Excerpt provided:
SQL Server Index FragmentationThe other major type of fragmentation, and the one that is the most interesting to us, is SQL Server fragmentation. This means that the data stored inside the database files is fragmented on an index level basis, regardless of whether the database file is logically fragmented or not. The easiest way to describe it in a couple of words it to say that it prevents SQL Server from being able to use indexes in an optimal way. Index fragmentation can be either internal or external. Note that external fragmentation is not the same thing as logical disk fragmentation, though the name might imply it. Each of these types are described in detail below.
Internal fragmentation
Pages that have a lot of free space are said to be internally fragmented. This is caused by rows that are removed by DELETE statements or when pages are split and only filled to about half. Empty space on pages means there are less rows per page, which in turn means more page reads. Systems that are read-intensive can see a significant degrade in performance from these extra reads. Even for applications that are defined as OLTP (OnLine Transaction Processing) systems, i.e. write-intensive systems, the ratio between reads and writes is usually more than 80/20.
Sometimes necessary and wanted:
However, page splits are very expensive operations. Sometimes the tradeoff of extra page reads during read operations for fewer page splits during write operations is correct. For systems that really are write-intensive, or perhaps specific operations that generate many writes, this might be necessary. There is really no correct advice regarding this, as it is completely different between different applications and systems.

External fragmentation:
When tables grow as new data is inserted into them the ideal situation is that pages get allocated to an extent, then when that extent is filled up a new extent is allocated, then filled up with pages and so on. This way all the pages will always be located adjacent to eachother and readingeight pages will in a best case scenario only require reading one extent from disk.

Reality, however, is seldom ideal. New rows, when inserted, are bound to cause page splits sooner or later, as will updates that cause variable sized rows to grow too large to fit on the original page. When a new page is created from a page split it will be allocated in the same extent as the original page if there is room for it. If the extent is already full, which will normally be the case in a production system, a new extent will be allocated to the index and the new page will be placed there. The new page will not be contigous to the original page, so when following the page chain using the previous and next pointers in the page headers SQL Server will need to perform an extra extent switch. In a worst case scenario reading eight pages in order might require seven extent switches, and eight extents must be read from disk.

Target position records
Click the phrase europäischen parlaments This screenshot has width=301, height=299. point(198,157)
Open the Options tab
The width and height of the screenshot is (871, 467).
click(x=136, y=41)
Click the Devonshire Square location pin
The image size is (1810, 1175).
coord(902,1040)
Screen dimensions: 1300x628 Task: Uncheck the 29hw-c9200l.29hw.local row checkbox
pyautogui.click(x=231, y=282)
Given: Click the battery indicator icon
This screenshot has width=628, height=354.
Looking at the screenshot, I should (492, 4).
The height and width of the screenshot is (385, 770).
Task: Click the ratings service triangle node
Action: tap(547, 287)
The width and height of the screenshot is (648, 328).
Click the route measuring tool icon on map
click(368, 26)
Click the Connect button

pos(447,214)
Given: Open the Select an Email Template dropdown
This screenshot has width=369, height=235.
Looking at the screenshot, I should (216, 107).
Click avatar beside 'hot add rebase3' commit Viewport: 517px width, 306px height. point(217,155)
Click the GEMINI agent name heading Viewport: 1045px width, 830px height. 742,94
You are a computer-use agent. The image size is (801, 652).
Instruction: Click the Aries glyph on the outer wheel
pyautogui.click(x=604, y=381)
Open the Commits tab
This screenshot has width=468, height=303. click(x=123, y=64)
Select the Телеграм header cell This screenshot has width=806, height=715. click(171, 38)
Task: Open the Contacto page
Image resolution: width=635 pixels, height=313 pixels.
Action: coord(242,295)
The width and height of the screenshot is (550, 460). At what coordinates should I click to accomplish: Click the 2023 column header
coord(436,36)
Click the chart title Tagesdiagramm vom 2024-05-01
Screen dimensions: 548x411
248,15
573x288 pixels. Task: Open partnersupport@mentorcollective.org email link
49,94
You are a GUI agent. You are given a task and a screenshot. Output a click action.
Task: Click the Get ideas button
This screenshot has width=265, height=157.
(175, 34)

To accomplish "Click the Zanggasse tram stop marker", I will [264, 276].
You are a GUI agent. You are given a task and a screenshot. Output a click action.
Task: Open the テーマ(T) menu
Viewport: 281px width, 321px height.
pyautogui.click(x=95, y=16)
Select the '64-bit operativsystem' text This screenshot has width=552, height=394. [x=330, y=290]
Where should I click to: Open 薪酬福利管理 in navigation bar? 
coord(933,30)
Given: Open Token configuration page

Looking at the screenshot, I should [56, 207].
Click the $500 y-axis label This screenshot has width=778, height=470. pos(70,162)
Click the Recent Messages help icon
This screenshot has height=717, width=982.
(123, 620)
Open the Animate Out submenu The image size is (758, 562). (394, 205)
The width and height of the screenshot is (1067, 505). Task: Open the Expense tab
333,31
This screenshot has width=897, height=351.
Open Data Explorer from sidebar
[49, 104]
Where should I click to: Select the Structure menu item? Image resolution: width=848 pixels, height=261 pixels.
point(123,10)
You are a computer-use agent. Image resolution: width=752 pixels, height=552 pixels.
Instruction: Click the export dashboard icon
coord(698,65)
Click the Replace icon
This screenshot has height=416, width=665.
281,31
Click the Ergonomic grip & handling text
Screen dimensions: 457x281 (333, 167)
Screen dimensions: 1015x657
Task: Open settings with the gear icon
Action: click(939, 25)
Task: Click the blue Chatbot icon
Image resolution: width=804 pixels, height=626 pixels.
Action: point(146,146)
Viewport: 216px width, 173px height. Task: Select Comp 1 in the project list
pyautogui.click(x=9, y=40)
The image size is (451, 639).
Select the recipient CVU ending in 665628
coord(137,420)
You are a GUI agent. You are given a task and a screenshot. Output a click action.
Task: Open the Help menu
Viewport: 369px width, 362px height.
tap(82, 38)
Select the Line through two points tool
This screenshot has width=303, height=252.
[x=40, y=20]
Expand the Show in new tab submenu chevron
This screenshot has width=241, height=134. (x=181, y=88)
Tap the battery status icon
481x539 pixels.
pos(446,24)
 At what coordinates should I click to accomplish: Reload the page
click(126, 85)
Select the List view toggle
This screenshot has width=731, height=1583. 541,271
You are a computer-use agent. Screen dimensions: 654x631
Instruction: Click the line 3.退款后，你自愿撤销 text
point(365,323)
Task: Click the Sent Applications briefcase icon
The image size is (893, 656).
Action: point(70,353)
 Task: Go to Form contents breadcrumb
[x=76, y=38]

Task to complete:
In the text on SQL Server index fragmentation, copy the passage that begins with "Sometimes necessary and" and ends after "applications and systems.", changing "expensive" to "costly".

Correct answer:
Sometimes necessary and wanted:
However, page splits are very costly operations. Sometimes the tradeoff of extra page reads during read operations for fewer page splits during write operations is correct. For systems that really are write-intensive, or perhaps specific operations that generate many writes, this might be necessary. There is really no correct advice regarding this, as it is completely different between different applications and systems.